Para que seja possível realizar estas operações, o NDP tem seu funcionamento embasado em cinco tipos de mensagens do ICMP, a saber:

  • RS (Router Solicitation): Mensagem enviada com o objetivo de descobrir a presença de um router IPv6 ativo no segmento de rede. Estas mensagens partem de uma estação de trabalho com a finalidade de receber as configurações necessárias de rede;
  • RA (Router Advertisement): Mensagens deste tipo podem ser enviadas em duas situações: em resposta a uma solicitação RS, ou quando a mensagem está relacionada ao envio de anúncios de roteadores ativos. Mesmo que as solicitações RS sejam bloqueadas, o roteador pode “revelar sua existência” para as estações de trabalho por meio de RAs;
  • NS (Neighbor Solicitation): Mensagem enviada por um determinado host com o objetivo de encontrar um endereço MAC correspondente a um endereço IPv6 e/ou para mapear a unicidade de um endereço, ou seja, se este endereço é único em uma rede. Mensagens deste tipo são semelhantes às trocas de mensagens ICMP do protocolo ARP do IPv4;
  • NA (Neighbor Advertisement): Mensagens deste tipo são enviadas em resposta à solicitação NS, ou simplesmente para informar a mudança de endereço de determinado host;
  • Redirect: Tipo das mensagens enviadas por roteadores para informar o endereço do próximo salto que deve ser usado para encaminhar pacotes.

Segurança de redes

No contexto da Tecnologia da Informação, a segurança da informação é definida pelo conjunto de ações e recursos utilizados para diminuir as vulnerabilidades em uma determinada rede e/ou sistemas computacionais.

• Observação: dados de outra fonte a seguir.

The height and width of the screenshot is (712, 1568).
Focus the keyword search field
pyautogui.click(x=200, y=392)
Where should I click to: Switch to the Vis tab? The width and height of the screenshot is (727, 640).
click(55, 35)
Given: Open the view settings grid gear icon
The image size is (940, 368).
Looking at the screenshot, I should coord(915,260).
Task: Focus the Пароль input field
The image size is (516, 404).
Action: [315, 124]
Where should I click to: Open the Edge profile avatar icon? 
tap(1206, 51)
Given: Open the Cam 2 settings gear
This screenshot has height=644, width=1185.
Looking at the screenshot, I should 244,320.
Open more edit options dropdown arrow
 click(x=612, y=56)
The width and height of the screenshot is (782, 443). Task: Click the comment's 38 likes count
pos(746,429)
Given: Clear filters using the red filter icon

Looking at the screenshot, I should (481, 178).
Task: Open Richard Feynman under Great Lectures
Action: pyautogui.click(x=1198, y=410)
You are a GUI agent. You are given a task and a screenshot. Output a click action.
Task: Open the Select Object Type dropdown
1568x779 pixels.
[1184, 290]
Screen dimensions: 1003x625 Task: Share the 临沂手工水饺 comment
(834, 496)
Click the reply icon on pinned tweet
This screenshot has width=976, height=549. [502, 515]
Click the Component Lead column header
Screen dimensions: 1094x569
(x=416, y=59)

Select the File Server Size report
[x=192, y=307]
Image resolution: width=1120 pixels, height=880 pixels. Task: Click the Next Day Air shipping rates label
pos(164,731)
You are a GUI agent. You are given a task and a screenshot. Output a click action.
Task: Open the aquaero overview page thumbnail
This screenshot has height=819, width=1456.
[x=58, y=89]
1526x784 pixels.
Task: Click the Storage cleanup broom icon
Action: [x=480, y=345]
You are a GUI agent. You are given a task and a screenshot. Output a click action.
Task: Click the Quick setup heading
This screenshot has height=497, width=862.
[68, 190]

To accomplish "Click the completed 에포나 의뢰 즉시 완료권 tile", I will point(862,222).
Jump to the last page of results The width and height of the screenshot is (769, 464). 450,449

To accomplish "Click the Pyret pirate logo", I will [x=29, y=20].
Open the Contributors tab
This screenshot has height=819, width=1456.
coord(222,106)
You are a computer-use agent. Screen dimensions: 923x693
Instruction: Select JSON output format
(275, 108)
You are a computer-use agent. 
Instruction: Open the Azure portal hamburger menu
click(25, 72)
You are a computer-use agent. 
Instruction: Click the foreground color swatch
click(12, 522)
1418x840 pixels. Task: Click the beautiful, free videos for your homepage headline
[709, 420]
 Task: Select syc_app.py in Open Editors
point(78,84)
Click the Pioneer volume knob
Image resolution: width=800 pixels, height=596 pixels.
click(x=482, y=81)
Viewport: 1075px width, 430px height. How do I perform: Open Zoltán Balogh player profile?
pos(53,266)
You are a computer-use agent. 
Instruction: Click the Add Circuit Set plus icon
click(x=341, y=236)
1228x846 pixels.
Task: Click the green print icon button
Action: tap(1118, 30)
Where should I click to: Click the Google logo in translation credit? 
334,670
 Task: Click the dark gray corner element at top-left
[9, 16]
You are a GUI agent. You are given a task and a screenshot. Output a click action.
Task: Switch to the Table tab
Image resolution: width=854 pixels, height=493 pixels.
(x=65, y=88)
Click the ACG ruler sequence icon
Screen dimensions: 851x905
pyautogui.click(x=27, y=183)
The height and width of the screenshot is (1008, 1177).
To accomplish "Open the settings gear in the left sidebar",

O CGI.br (Comitê Gestor da Internet no Brasil) afirma que um computador e/ou sistema computacional é seguro quando o mesmo apresentar confiabilidade, integridade e disponibilidade aos usuários. Kurose e Ross (2010, p. 493) também defendem que para uma aplicação ser considerada segura, ela deve respeitar esses conceitos. Além disto, os autores complementam com os seguintes pontos:

  • Confiabilidade: somente o remetente e o destinatário devem entender o conteúdo da mensagem transmitida;
  • Autenticação do ponto final: os pares envolvidos em uma conexão devem confirmar as suas respectivas identidades durante a comunicação;
  • Integridade da mensagem: toda a informação que transita entre os pares durante uma conexão deve manter-se com todas as características originais estabelecidas pelo emissor da informação.

Módulo de segurança IPSEC

Um dos principais problemas encontrados no protocolo IP está relacionado com a sua segurança. Devido a isto, os pacotes IPs podem ser facilmente capturados, interceptados, modificados e retransmitidos de forma transparente, ou seja, sem que o usuário perceba a ocorrência destes eventos. Na prática, os campos dos endereços IP de origem e destino podem ser alterados facilmente por qualquer programa malicioso, comprometendo a confiabilidade, integridade e/ou disponibilidade.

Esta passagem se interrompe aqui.